An employment contract can be concluded on an indefinite basis or for a specific period. The fixed-term contract terminates automatically. If it has a fixed end date, then everything is simple. But it happens that a contract is drawn up to perform the duties of a temporarily absent employee. Then it will cease to operate from the moment that employee exits.

The procedure for ending contractual employment relations by mutual agreement of the parties speaks for itself. In this case, the employee is entitled to payments (salary, compensation for unused vacation, bonuses, allowances).

Dismissal at the employee's own request is considered common, the obligatory condition of which is a written warning from management 2 weeks in advance.

The manager has grounds for terminating contracts with employees due to systematic violations of labor regulations, being drunk in the workplace, or inadequacy of the position held. But he can fire workers without their fault. The reasons for this are liquidation, reorganization of the enterprise, staff reduction, forced stoppage of the production process. At the same time, employees retain the payments and compensations required by law. The lack of funds in company accounts is not grounds for dismissing employees without due settlement payments.

General procedure for dismissing employees

Dismissal begins with determining the grounds. The procedure, rules for processing documents, and in some cases, the amount of payments will depend on this.

The general procedure includes:

  1. Notification of impending dismissal by an employee or employer.
  2. Preparation of supporting documents for the order.
  3. Issuance of a dismissal order.
  4. Drawing up a note-calculation for the accounting department.
  5. Making entries in the employee’s personal card and work book.
  6. Issuance of pay to the dismissed person, work book and other documents.

Video: main stages of dismissal

Dismissal on the employee's own initiative

Dismissal at the request of an employee begins with him writing a statement. It is signed by the manager, giving permission to terminate the employment relationship. A point worth paying attention to is the date of dismissal.

The wording of the date of dismissal in the application must be extremely clear, specific, and understandable. For example, I personally wrote: “I ask you to resign at your own request on December 28, 2021.”

The application must include the date from which the person asks to be fired.

The next step is an order, which is drawn up by the personnel officer and signed by the manager and the dismissed employee. On the order, the employer signs approval for dismissal with or without two weeks of work.

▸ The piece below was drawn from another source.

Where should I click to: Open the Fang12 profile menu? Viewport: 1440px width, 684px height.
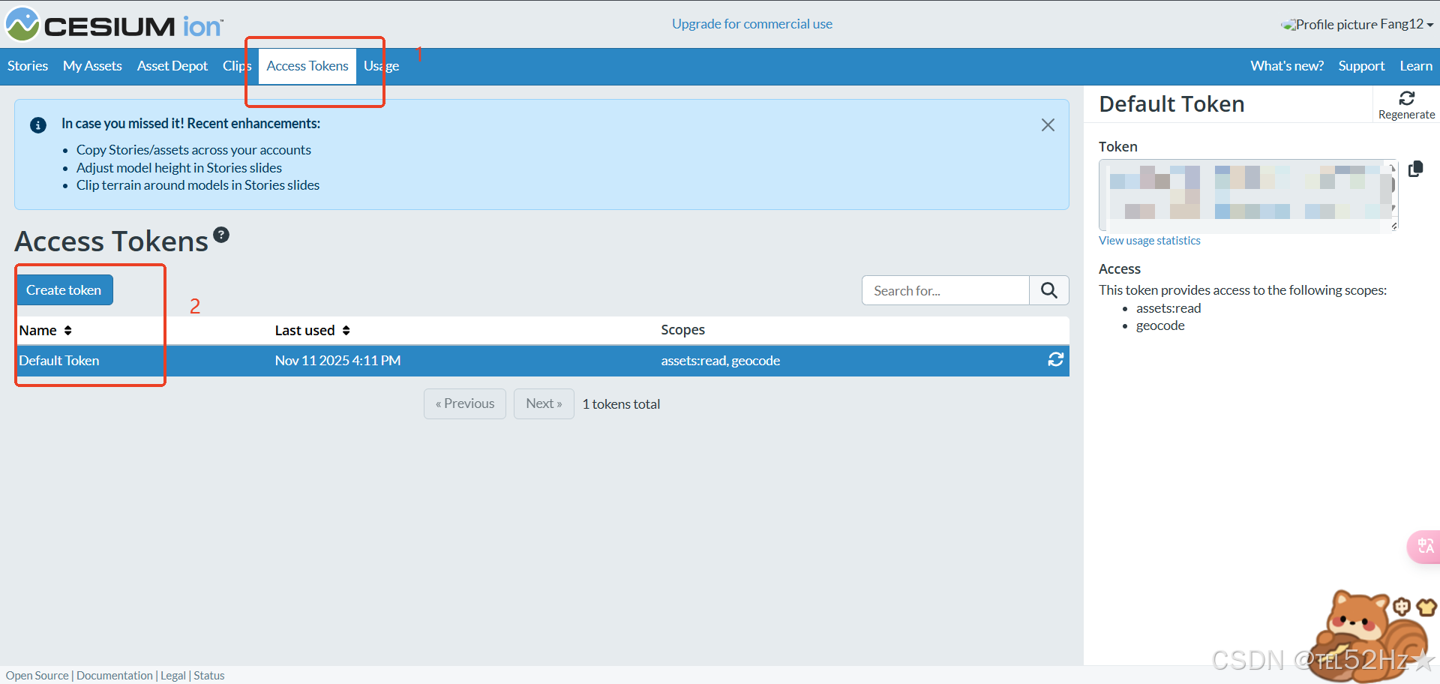tap(1356, 23)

In the order of dismissal at one's own request, clause 3 of part 1 of Art. is indicated as the basis. 77 Labor Code of the Russian Federation

On the last day worked by the employee, he is given a work book with a record of termination of the employment contract with a mandatory indication of the grounds (articles of the Labor Code of the Russian Federation). In addition, the employee receives the required payments, a medical record, certificates of wages and income, and information about personalized records.

The correct wording of the entry in the work book includes the date, basis and number of the order

Termination of employment relationships by agreement of the parties

Dismissal by agreement of the parties is quite common. However, there are nuances that should be considered by both employees and employers.

For an employee, severing employment relations through agreement is beneficial from all sides. Firstly, the dismissal period is agreed upon immediately. Secondly, the agreement can establish compensation payments. Thirdly, the employer will provide characteristics for the next job. Finally, the employee will receive a neutral wording for the entry in the work book. In a new place you won’t have to explain the reasons for leaving the previous one.

For the employer, such termination of the employment contract also has more advantages. Firstly, there is no need to endorse the employee’s resignation letter. Secondly, there is no need to notify the employee in advance about the upcoming dismissal. Thirdly, a person can be fired on this basis during a period of incapacity for work and while on vacation.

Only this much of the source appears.